Shelley already thought the saying was open to more than one interpretation, and had an idea in mind. But when she was an English major, her professors had strongly insisted that all interpretations are personal, so she decided to withhold her own comments and see what Amy had concluded. “And did you?”

“Yes. In fact, I still think about it.”

“So what does it mean?”

“Well, at first I took it literally, and thought he meant that I should work harder at my ballet lessons. I was never the graceful nymph I thought he wanted me to be.” Shelley nodded as if she agreed that Amy was not very graceful. Amy frowned slightly as she seemed to understand what Shelley was thinking. “But ballet didn’t exactly thrill me, either. So I told him, ‘Daddy, I’m not going to be a professional ballerina. There are other things in life besides ballet.’ And then I growled a growl as only teeny boppers can growl, right through my arrogant little braces.”

“You wore braces? How long?”

“Just got them off two years ago. I was so glad to have my senior picture taken without them.”

“But growling arrogantly at your father? Oh, Amy, that is so shocking.”

“I was in the middle of my junior high rebellion. I thought my father was a clueless drone.”

“So what do you think the saying means now?”

“Well, I keep finding different meanings. Right now I think it means that I should try to live the best life I can, to make my ‘dance’ so to speak, the best it can be.” Amy had always wanted to be admired for something, to be really good, or even outstanding. She had not yet chosen a major or career to excel at, so right now she wanted her whole life to be as good as she could make it.

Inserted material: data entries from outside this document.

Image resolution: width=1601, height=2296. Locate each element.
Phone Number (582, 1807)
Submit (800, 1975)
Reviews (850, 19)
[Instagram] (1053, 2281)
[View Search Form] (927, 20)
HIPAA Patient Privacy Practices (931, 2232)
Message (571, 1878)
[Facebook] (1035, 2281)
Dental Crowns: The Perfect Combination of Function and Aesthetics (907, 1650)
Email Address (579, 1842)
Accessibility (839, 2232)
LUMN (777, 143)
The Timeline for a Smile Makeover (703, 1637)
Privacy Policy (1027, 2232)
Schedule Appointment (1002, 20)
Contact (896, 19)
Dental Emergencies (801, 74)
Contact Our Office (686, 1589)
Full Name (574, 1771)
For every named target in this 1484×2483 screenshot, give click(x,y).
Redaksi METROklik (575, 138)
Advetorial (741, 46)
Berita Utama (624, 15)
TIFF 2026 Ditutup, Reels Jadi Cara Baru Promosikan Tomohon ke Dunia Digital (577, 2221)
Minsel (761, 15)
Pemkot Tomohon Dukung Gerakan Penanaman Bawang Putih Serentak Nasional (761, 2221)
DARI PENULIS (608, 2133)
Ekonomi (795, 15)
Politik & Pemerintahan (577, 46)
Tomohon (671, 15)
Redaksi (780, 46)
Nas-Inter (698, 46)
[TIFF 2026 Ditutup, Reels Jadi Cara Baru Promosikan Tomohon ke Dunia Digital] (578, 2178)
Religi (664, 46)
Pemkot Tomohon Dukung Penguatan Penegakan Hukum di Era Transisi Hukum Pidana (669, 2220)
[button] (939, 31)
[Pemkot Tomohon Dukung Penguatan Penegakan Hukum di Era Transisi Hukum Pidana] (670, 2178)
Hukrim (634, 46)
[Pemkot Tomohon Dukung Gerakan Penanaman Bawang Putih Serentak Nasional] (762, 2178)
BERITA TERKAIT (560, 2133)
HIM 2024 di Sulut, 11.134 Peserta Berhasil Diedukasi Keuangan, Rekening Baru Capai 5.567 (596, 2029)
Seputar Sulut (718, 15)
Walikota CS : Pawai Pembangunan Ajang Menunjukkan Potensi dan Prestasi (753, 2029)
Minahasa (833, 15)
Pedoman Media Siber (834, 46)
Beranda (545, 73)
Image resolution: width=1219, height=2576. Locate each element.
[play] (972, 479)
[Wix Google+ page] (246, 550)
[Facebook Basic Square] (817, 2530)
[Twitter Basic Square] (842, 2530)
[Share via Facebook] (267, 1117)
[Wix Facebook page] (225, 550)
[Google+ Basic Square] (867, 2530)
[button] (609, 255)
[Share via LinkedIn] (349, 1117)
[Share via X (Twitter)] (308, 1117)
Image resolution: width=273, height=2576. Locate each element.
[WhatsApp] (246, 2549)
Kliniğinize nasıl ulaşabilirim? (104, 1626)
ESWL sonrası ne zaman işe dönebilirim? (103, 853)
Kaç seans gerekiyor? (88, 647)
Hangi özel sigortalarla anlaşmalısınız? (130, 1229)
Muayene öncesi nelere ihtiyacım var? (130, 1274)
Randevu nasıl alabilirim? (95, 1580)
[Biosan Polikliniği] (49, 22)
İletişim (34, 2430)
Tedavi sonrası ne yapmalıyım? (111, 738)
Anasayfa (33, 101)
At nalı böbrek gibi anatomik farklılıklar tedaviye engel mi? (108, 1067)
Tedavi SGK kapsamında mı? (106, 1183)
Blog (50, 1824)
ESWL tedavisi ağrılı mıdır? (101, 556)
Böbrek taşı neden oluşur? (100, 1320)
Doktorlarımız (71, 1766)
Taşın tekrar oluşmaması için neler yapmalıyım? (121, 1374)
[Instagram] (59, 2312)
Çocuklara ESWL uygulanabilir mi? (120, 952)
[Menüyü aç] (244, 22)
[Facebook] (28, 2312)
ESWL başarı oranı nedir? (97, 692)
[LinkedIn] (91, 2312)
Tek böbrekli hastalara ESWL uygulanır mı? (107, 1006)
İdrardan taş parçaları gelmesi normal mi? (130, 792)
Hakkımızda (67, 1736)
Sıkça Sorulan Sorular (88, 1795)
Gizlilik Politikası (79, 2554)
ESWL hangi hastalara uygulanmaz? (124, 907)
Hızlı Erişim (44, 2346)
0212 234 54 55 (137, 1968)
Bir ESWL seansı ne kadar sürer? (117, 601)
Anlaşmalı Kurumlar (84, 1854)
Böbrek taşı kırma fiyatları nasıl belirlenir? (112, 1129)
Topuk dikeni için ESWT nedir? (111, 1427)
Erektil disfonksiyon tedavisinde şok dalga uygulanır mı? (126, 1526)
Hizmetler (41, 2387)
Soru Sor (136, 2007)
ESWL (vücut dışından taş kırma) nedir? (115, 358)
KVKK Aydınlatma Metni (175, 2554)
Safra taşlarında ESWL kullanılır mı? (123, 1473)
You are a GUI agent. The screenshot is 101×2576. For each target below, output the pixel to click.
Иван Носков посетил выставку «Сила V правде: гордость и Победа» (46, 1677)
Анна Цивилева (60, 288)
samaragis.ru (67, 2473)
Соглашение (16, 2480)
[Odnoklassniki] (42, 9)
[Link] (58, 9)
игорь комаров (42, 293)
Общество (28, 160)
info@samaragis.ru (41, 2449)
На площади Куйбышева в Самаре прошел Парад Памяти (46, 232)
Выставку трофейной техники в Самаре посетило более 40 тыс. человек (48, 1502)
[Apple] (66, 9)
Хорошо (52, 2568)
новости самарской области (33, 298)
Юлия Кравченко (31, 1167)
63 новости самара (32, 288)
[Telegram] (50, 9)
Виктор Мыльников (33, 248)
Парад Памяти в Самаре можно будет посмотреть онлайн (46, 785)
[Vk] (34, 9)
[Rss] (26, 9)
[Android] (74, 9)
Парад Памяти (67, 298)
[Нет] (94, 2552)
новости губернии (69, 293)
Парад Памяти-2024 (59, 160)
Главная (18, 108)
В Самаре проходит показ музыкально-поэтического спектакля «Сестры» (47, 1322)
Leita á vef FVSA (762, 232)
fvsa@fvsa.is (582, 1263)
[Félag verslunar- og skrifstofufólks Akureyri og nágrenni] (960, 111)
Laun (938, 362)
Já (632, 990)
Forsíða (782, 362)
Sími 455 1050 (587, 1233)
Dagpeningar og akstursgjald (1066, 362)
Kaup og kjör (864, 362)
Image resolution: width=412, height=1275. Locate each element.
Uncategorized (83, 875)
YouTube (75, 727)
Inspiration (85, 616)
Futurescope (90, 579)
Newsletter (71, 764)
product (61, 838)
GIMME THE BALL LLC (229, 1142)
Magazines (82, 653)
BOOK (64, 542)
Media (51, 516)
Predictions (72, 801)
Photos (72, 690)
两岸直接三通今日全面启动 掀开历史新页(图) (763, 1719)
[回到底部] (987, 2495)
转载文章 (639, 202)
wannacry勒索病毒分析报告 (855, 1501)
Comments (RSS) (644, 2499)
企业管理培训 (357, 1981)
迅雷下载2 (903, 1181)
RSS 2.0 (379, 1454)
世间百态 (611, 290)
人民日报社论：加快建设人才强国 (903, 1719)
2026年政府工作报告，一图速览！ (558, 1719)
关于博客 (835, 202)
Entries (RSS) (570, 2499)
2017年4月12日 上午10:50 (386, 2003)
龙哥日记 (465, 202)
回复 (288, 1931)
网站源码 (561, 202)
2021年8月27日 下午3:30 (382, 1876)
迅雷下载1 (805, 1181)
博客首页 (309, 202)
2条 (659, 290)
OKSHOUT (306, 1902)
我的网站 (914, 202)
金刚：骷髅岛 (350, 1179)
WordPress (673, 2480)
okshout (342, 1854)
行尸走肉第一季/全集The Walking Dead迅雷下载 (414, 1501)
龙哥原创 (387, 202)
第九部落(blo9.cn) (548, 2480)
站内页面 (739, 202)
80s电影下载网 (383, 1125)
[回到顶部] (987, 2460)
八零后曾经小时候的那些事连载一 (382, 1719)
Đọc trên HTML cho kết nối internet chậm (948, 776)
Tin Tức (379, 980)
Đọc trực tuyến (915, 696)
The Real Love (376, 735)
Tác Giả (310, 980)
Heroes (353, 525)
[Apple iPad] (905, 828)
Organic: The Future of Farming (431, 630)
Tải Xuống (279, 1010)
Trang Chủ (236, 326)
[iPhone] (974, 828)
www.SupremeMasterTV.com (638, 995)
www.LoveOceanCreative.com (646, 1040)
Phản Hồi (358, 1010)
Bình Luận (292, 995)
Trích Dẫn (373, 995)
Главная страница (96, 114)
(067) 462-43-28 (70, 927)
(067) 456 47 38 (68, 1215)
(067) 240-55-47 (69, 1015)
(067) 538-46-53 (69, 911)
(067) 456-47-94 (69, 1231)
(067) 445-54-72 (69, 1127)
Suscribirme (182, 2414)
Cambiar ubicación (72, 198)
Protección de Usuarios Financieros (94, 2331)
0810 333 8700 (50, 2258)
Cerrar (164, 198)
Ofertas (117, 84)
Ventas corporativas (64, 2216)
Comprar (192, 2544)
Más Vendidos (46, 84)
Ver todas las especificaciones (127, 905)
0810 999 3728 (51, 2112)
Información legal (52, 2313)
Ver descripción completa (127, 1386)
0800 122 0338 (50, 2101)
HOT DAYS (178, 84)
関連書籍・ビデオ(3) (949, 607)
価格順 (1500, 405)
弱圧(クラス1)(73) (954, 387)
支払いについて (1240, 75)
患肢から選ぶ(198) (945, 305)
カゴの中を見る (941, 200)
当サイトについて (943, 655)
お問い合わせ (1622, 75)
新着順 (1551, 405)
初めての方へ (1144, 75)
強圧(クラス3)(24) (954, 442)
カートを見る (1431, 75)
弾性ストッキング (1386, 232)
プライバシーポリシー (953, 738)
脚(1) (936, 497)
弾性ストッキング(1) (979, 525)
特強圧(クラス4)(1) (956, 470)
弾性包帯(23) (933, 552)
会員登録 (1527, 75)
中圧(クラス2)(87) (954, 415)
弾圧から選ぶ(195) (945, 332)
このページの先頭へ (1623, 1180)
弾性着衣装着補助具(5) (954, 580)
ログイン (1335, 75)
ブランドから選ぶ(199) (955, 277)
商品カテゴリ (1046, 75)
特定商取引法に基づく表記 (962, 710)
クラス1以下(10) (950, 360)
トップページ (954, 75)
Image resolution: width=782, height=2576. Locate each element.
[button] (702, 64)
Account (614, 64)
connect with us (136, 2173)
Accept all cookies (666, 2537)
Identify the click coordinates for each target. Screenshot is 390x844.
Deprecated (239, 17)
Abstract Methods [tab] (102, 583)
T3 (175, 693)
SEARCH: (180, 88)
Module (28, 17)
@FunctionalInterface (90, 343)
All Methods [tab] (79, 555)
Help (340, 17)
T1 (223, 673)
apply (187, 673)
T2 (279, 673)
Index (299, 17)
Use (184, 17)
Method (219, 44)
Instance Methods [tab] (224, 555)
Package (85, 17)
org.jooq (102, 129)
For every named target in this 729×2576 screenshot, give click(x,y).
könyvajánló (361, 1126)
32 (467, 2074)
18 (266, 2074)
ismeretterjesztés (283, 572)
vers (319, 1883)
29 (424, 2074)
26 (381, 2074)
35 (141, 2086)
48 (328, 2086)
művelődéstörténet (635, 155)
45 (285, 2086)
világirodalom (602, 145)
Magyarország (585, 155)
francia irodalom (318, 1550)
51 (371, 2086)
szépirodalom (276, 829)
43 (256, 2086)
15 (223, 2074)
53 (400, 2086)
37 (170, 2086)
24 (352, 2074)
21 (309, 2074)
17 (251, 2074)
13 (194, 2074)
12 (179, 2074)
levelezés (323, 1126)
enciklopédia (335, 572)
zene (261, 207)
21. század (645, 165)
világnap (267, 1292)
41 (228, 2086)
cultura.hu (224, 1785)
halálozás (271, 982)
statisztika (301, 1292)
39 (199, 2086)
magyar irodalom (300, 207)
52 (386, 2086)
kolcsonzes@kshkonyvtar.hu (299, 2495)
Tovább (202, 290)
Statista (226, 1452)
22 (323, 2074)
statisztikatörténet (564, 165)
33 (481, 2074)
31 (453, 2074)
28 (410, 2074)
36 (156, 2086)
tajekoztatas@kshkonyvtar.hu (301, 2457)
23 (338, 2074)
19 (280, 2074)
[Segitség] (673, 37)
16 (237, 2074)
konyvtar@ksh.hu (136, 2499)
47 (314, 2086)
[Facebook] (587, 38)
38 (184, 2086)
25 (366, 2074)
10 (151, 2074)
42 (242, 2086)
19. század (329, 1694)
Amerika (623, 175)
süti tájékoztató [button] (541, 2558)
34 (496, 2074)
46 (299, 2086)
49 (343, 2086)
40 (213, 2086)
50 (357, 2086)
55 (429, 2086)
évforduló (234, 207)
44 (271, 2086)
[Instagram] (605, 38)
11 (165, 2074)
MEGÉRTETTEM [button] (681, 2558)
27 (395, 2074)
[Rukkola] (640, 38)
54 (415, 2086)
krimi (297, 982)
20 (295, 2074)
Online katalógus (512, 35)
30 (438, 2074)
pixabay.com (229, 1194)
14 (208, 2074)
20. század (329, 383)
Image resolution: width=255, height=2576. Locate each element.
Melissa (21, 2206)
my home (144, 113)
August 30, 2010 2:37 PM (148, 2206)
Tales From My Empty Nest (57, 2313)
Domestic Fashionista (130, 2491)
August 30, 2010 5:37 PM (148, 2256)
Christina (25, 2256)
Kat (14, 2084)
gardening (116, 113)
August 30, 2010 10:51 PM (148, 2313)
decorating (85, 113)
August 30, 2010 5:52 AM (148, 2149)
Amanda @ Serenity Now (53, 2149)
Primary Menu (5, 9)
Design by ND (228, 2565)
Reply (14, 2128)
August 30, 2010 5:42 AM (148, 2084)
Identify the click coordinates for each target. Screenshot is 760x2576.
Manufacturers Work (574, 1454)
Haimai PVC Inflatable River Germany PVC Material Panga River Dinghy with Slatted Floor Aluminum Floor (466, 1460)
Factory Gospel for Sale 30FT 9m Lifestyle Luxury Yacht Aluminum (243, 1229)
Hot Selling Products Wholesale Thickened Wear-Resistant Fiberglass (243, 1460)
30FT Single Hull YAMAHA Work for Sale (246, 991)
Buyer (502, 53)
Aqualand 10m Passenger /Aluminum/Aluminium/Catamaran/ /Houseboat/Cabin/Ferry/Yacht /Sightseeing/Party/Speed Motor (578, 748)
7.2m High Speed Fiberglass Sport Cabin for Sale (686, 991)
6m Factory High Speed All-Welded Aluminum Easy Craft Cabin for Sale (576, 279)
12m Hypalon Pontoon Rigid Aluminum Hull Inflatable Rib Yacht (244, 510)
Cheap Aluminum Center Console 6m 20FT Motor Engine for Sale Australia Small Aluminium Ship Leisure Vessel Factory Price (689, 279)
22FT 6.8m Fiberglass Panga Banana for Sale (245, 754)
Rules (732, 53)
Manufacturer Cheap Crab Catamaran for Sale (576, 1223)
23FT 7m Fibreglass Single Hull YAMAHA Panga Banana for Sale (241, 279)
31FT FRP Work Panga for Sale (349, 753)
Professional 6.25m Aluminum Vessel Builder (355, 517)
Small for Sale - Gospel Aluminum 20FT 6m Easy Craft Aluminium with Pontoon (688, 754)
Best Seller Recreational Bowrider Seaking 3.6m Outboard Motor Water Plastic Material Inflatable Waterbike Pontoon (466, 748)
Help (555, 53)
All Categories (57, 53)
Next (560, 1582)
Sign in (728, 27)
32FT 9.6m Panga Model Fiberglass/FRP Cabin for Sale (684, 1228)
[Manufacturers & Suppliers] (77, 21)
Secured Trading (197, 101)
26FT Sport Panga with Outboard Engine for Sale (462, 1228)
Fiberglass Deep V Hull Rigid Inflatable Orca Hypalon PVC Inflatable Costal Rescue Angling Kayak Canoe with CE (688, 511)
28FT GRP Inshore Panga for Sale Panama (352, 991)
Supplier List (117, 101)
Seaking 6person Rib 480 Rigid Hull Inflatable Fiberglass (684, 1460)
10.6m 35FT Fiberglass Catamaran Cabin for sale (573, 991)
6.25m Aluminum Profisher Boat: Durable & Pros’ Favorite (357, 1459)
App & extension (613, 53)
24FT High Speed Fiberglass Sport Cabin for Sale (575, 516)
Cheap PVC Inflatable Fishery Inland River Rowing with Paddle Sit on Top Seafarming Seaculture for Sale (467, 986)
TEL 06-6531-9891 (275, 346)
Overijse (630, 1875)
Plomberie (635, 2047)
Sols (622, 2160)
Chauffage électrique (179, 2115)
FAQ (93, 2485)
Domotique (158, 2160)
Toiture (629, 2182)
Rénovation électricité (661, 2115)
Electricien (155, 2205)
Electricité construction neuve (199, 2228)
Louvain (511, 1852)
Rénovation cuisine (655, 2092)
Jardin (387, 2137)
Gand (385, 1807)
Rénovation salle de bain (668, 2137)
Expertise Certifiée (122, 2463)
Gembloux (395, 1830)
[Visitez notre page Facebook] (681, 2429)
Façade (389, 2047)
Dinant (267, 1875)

“I like that.” Shelley’s expression indicated that she was about to ask another question when her cell phone rang. She glanced at the display on the phone, then answered. “Rent a Date. Shelley speaking. How may I help you?” Amy glanced over at the clock and noticed that it was time for her to get ready to go to work. The Math Department was at some distance from the dorm, so she had a few minutes’ walk ahead of her. While Shelley was occupied with the phone call, Amy stood up and walked to the mirror to check her hair.

“Ron? Ron who? Oh, yes, sir. We can arrange that. You want a red head? Those are extra,” Shelley continued. “How much? How much have you got? Okay, then. No, I’m not there. I’ll meet you in front of Pelletier. ‘Kay. Bye.” Shelley closed the phone and put it into her pocket. “Well, my guy wants to take me for a ride, so I’ve gotta go. The way he rides, he’ll be here pretty fast.”

“And I’ve got to get to work. It was great meeting you, though.”

“Oh, I know. No, really, I like you, too. I’ll be back.”